The report newly documents that Russian authorities, middlemen, private military companies, or Russian-affiliated forces use coercion, deception, and sometimes force to recruit foreign nationals—particularly Central and South Asian migrants, as well as citizens from Cuba and Syria—as fighters in support of Russia’s war of aggression in Ukraine.
The report also highlights the continued growth of online scam operations, with scam centers emerging in new regions and victims recruited from an expanding list of source countries.
In addition to outlining steps governments are proactively undertaking to combat trafficking, the 2024 TIP report also implicates additional governments in perpetrating the crime itself with a policy or pattern of trafficking.

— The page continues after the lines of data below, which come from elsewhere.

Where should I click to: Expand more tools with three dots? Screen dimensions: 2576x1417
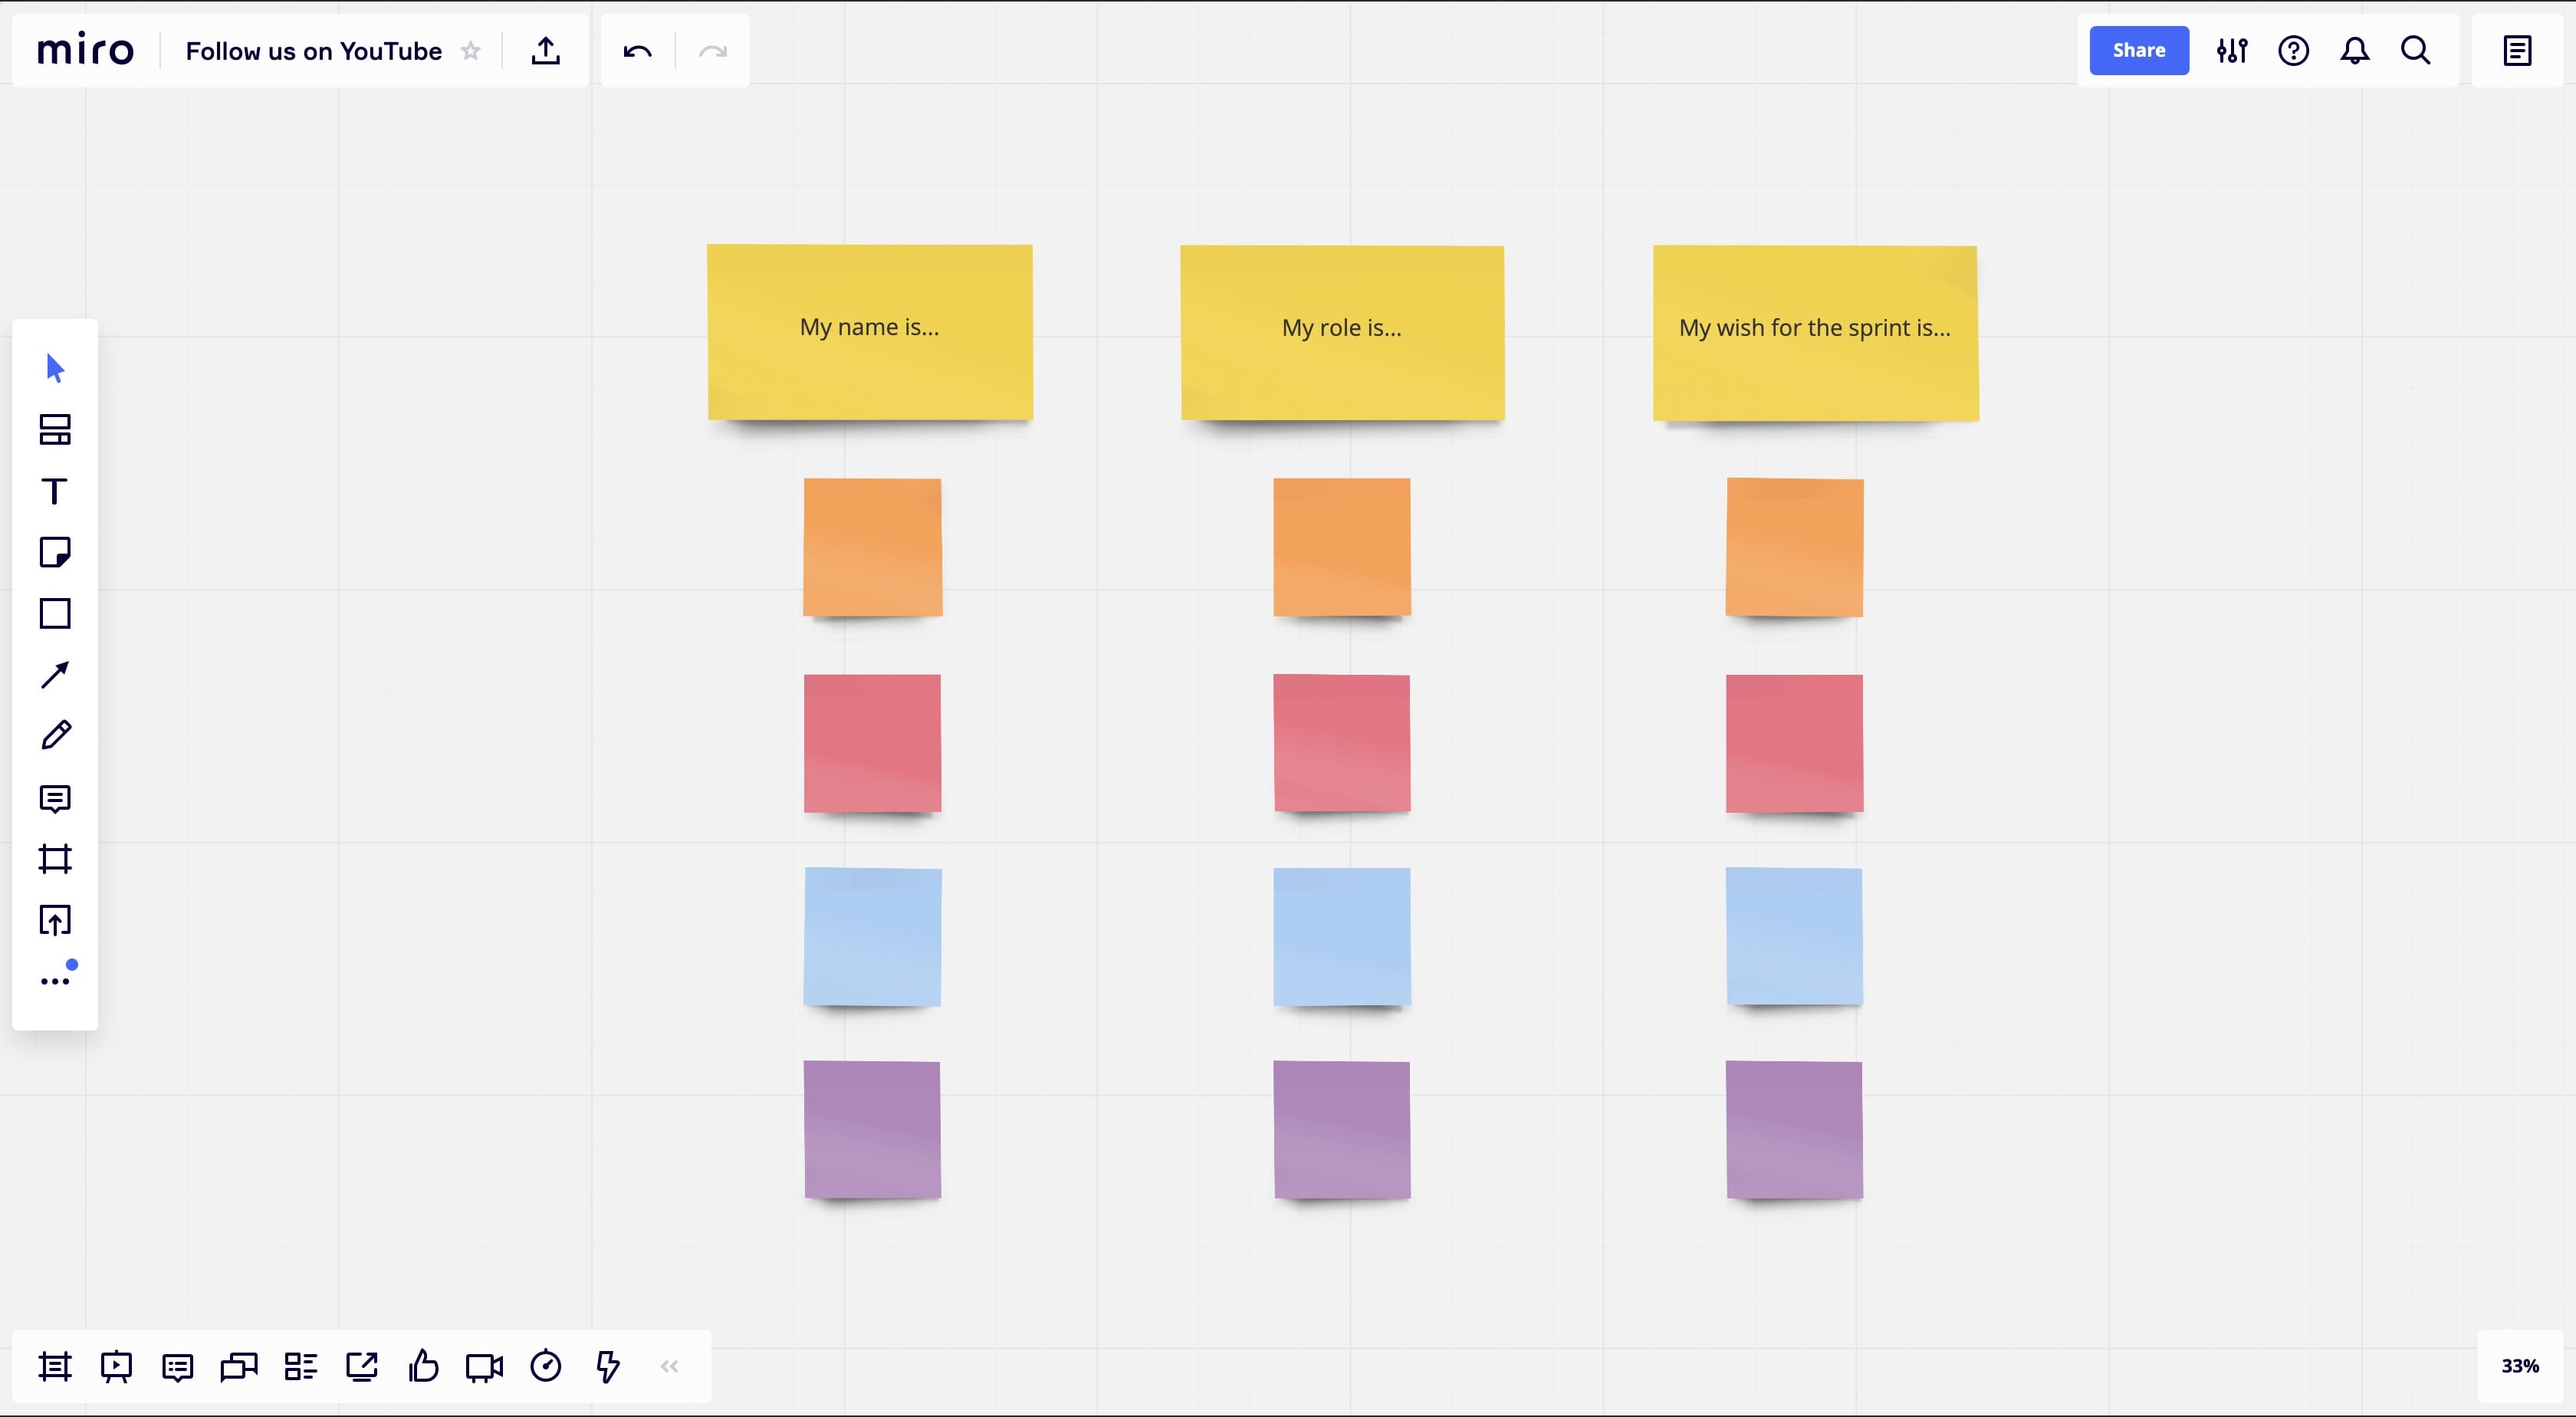tap(55, 981)
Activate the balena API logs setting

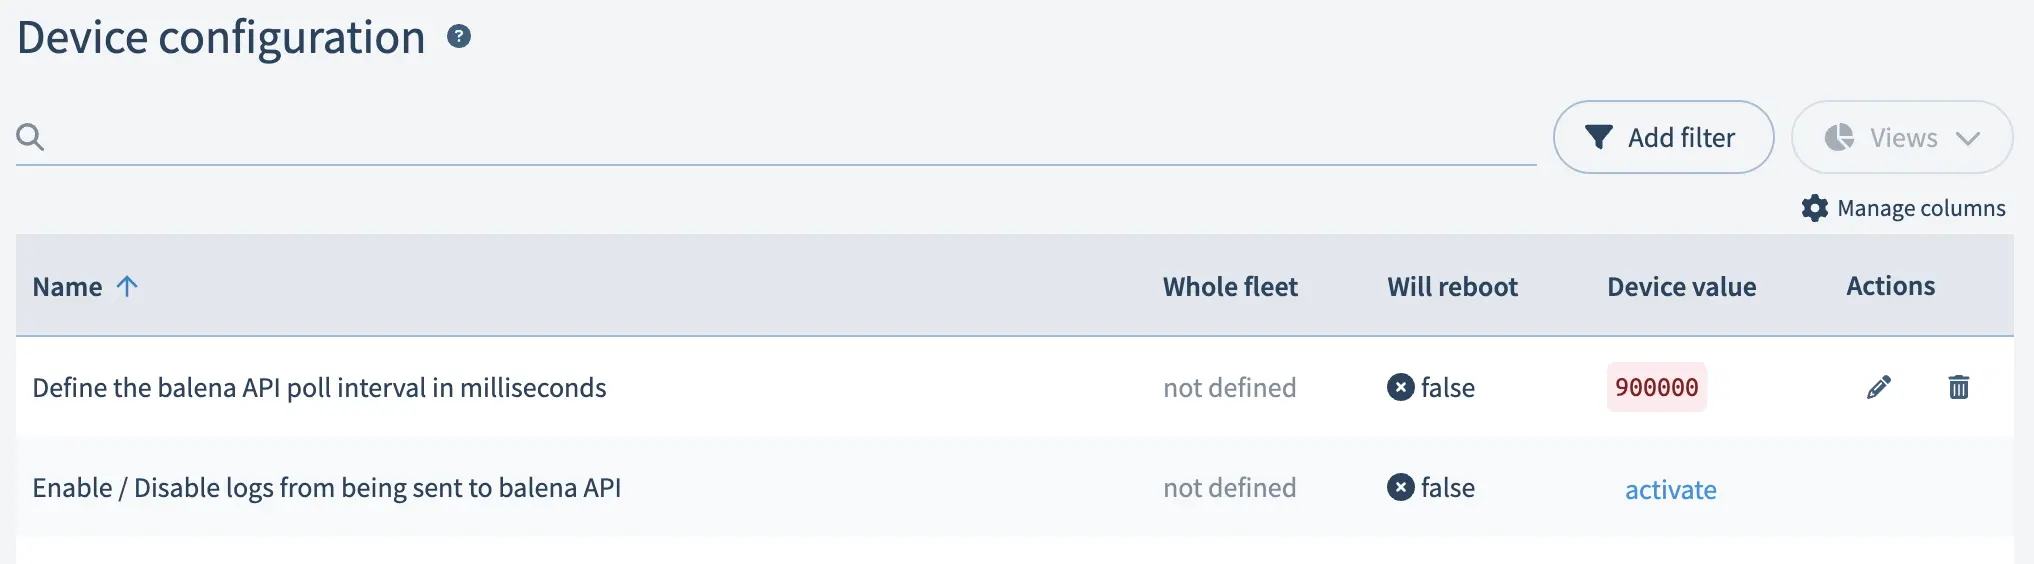point(1670,489)
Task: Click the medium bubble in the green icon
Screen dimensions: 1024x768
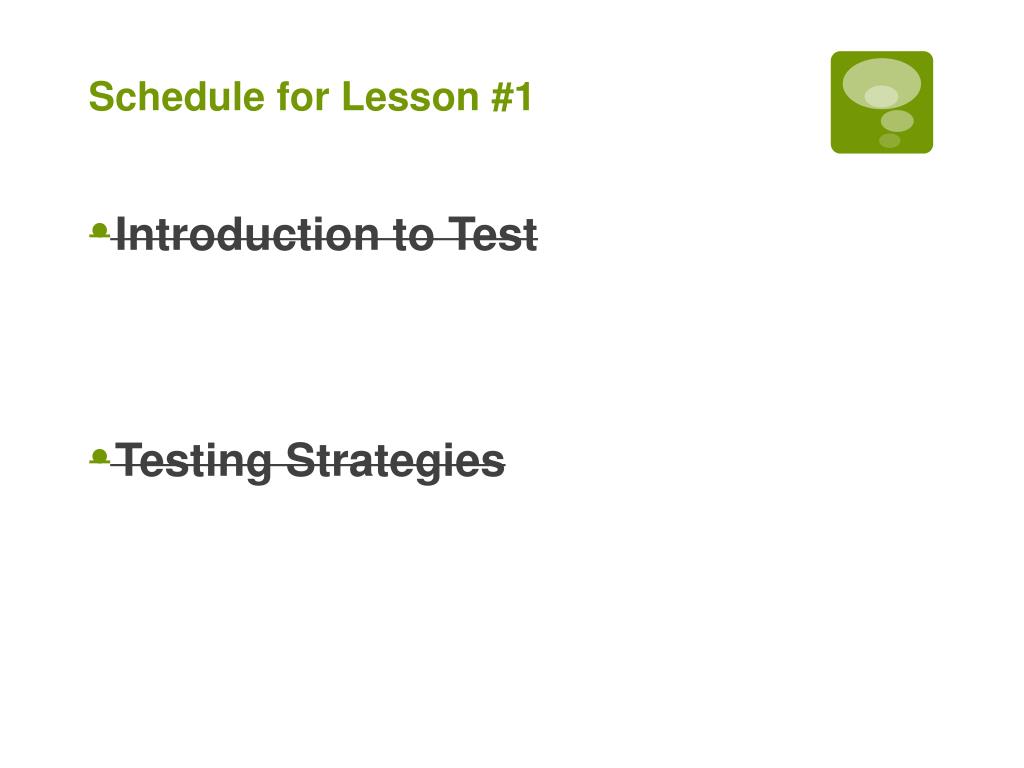Action: click(x=897, y=121)
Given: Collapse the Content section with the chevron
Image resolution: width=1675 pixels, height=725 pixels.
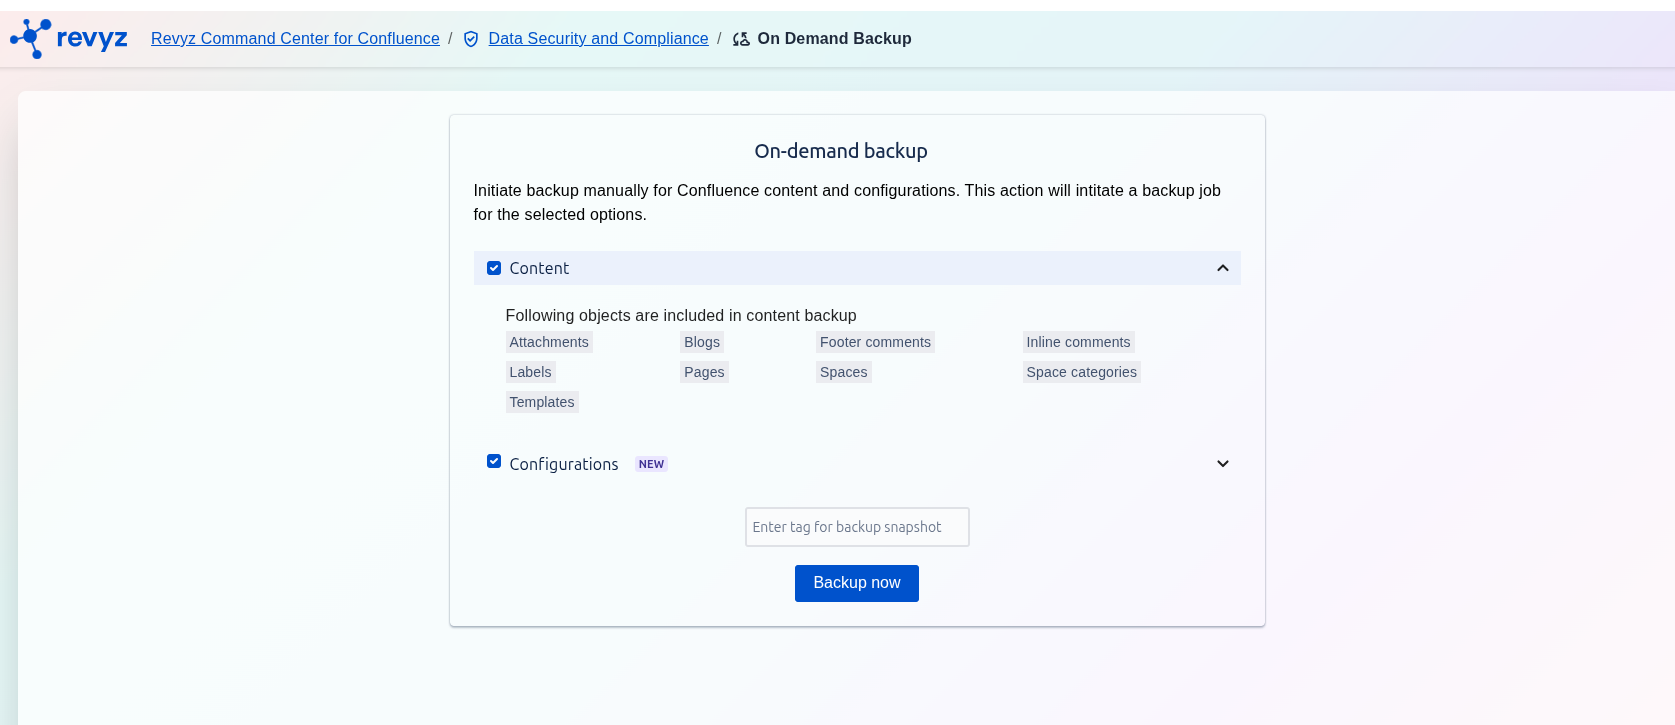Looking at the screenshot, I should [x=1222, y=268].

This includes 13 countries, with Belarus added back to the list and Sudan newly added, alongside 11 countries that have remained on the list, including Cuba, North Korea, China, and Russia.
This year’s TIP report also examines the role of digital technology in the fight against human trafficking and highlights how traffickers use this technology to perpetuate and facilitate human trafficking.
However, it also explains how digital technology can be effectively used by the anti-trafficking community to monitor and combat this heinous crime, through dissemination of information to prevent trafficking and assist victims, and empowering law enforcement to uncover a digital trail and bring perpetrators to justice.
According to Dyer, “Addressing human trafficking in today’s world requires an understanding and use of digital technology to uncover evidence of trafficking, protect victims, prosecute perpetrators, and ideally prevent this crime.”
Other topics of special interest in the 2024 TIP report Dyer mentioned included forced marriage, trafficking in persons for the purpose of organ removal, the intersection between trafficking and persons with disabilities, and the importance of survivor input and leadership.